** start Records supplied **

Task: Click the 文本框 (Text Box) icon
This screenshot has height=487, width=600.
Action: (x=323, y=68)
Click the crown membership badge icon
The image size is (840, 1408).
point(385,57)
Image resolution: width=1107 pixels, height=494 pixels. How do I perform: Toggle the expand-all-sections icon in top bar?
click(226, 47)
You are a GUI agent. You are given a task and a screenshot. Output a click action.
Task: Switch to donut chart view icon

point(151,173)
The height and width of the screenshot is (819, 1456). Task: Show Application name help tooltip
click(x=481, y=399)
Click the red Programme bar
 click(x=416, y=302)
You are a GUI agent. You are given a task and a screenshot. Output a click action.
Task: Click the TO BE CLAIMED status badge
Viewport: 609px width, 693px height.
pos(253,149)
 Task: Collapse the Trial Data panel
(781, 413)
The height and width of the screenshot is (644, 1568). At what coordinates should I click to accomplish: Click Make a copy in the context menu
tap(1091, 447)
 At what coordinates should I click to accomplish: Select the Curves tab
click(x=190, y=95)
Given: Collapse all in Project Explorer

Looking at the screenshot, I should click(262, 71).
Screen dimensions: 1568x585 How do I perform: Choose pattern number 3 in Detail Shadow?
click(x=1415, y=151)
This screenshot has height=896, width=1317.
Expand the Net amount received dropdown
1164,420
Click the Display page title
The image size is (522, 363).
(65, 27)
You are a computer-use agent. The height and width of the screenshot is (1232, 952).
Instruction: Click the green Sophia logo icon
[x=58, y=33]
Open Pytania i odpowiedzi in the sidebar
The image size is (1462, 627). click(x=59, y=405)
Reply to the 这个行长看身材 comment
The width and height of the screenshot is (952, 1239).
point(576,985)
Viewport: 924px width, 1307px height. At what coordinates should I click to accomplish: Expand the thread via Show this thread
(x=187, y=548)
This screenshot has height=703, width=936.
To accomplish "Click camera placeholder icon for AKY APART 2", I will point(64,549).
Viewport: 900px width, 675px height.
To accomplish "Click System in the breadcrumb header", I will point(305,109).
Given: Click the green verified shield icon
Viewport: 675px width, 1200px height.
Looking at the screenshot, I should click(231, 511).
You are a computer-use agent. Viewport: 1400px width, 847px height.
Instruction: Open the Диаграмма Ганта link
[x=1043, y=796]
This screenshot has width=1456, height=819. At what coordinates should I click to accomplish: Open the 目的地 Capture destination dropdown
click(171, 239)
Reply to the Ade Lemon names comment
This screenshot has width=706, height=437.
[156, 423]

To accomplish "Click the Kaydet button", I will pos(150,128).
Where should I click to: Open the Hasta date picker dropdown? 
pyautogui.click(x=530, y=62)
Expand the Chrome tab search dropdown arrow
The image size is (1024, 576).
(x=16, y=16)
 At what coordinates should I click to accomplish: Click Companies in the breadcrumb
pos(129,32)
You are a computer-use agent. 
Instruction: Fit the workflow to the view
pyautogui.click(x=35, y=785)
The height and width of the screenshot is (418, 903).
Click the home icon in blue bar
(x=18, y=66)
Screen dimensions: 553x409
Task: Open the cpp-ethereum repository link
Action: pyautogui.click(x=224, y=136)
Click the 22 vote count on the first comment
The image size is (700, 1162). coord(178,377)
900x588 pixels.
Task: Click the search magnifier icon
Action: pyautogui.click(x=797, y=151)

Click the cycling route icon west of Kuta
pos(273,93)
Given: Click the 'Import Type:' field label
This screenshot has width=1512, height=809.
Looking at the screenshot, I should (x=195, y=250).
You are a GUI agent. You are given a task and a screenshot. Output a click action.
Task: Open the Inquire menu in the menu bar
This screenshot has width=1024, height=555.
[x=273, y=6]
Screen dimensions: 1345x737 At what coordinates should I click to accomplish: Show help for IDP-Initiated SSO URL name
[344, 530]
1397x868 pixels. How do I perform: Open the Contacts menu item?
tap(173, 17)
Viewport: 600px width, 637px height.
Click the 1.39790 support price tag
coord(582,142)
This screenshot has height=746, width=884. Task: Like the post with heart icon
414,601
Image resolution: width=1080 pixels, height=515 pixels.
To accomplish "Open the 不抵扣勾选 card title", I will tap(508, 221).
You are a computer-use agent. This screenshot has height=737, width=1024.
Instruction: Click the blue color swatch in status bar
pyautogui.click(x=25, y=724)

** end Records supplied **

* [Given task]: Reproduce all of the records above verbatim, line for line.

* [Output for this exercise]:
Task: Click the 文本框 (Text Box) icon
This screenshot has height=487, width=600.
Action: (x=323, y=68)
Click the crown membership badge icon
The image size is (840, 1408).
point(385,57)
Image resolution: width=1107 pixels, height=494 pixels. How do I perform: Toggle the expand-all-sections icon in top bar?
click(226, 47)
You are a GUI agent. You are given a task and a screenshot. Output a click action.
Task: Switch to donut chart view icon

point(151,173)
The height and width of the screenshot is (819, 1456). Task: Show Application name help tooltip
click(x=481, y=399)
Click the red Programme bar
 click(x=416, y=302)
You are a GUI agent. You are given a task and a screenshot. Output a click action.
Task: Click the TO BE CLAIMED status badge
Viewport: 609px width, 693px height.
pos(253,149)
 Task: Collapse the Trial Data panel
(781, 413)
The height and width of the screenshot is (644, 1568). At what coordinates should I click to accomplish: Click Make a copy in the context menu
tap(1091, 447)
 At what coordinates should I click to accomplish: Select the Curves tab
click(x=190, y=95)
Given: Collapse all in Project Explorer

Looking at the screenshot, I should click(262, 71).
Screen dimensions: 1568x585 How do I perform: Choose pattern number 3 in Detail Shadow?
click(x=1415, y=151)
This screenshot has height=896, width=1317.
Expand the Net amount received dropdown
1164,420
Click the Display page title
The image size is (522, 363).
(65, 27)
You are a computer-use agent. The height and width of the screenshot is (1232, 952).
Instruction: Click the green Sophia logo icon
[x=58, y=33]
Open Pytania i odpowiedzi in the sidebar
The image size is (1462, 627). click(x=59, y=405)
Reply to the 这个行长看身材 comment
The width and height of the screenshot is (952, 1239).
point(576,985)
Viewport: 924px width, 1307px height. At what coordinates should I click to accomplish: Expand the thread via Show this thread
(x=187, y=548)
This screenshot has height=703, width=936.
To accomplish "Click camera placeholder icon for AKY APART 2", I will point(64,549).
Viewport: 900px width, 675px height.
To accomplish "Click System in the breadcrumb header", I will point(305,109).
Given: Click the green verified shield icon
Viewport: 675px width, 1200px height.
Looking at the screenshot, I should click(231, 511).
You are a computer-use agent. Viewport: 1400px width, 847px height.
Instruction: Open the Диаграмма Ганта link
[x=1043, y=796]
This screenshot has width=1456, height=819. At what coordinates should I click to accomplish: Open the 目的地 Capture destination dropdown
click(171, 239)
Reply to the Ade Lemon names comment
This screenshot has width=706, height=437.
[156, 423]

To accomplish "Click the Kaydet button", I will pos(150,128).
Where should I click to: Open the Hasta date picker dropdown? 
pyautogui.click(x=530, y=62)
Expand the Chrome tab search dropdown arrow
The image size is (1024, 576).
(x=16, y=16)
 At what coordinates should I click to accomplish: Click Companies in the breadcrumb
pos(129,32)
You are a computer-use agent. 
Instruction: Fit the workflow to the view
pyautogui.click(x=35, y=785)
The height and width of the screenshot is (418, 903).
Click the home icon in blue bar
(x=18, y=66)
Screen dimensions: 553x409
Task: Open the cpp-ethereum repository link
Action: pyautogui.click(x=224, y=136)
Click the 22 vote count on the first comment
The image size is (700, 1162). coord(178,377)
900x588 pixels.
Task: Click the search magnifier icon
Action: pyautogui.click(x=797, y=151)

Click the cycling route icon west of Kuta
pos(273,93)
Given: Click the 'Import Type:' field label
This screenshot has width=1512, height=809.
Looking at the screenshot, I should (x=195, y=250).
You are a GUI agent. You are given a task and a screenshot. Output a click action.
Task: Open the Inquire menu in the menu bar
This screenshot has width=1024, height=555.
[x=273, y=6]
Screen dimensions: 1345x737 At what coordinates should I click to accomplish: Show help for IDP-Initiated SSO URL name
[344, 530]
1397x868 pixels. How do I perform: Open the Contacts menu item?
tap(173, 17)
Viewport: 600px width, 637px height.
Click the 1.39790 support price tag
coord(582,142)
This screenshot has height=746, width=884. Task: Like the post with heart icon
414,601
Image resolution: width=1080 pixels, height=515 pixels.
To accomplish "Open the 不抵扣勾选 card title", I will tap(508, 221).
You are a computer-use agent. This screenshot has height=737, width=1024.
Instruction: Click the blue color swatch in status bar
pyautogui.click(x=25, y=724)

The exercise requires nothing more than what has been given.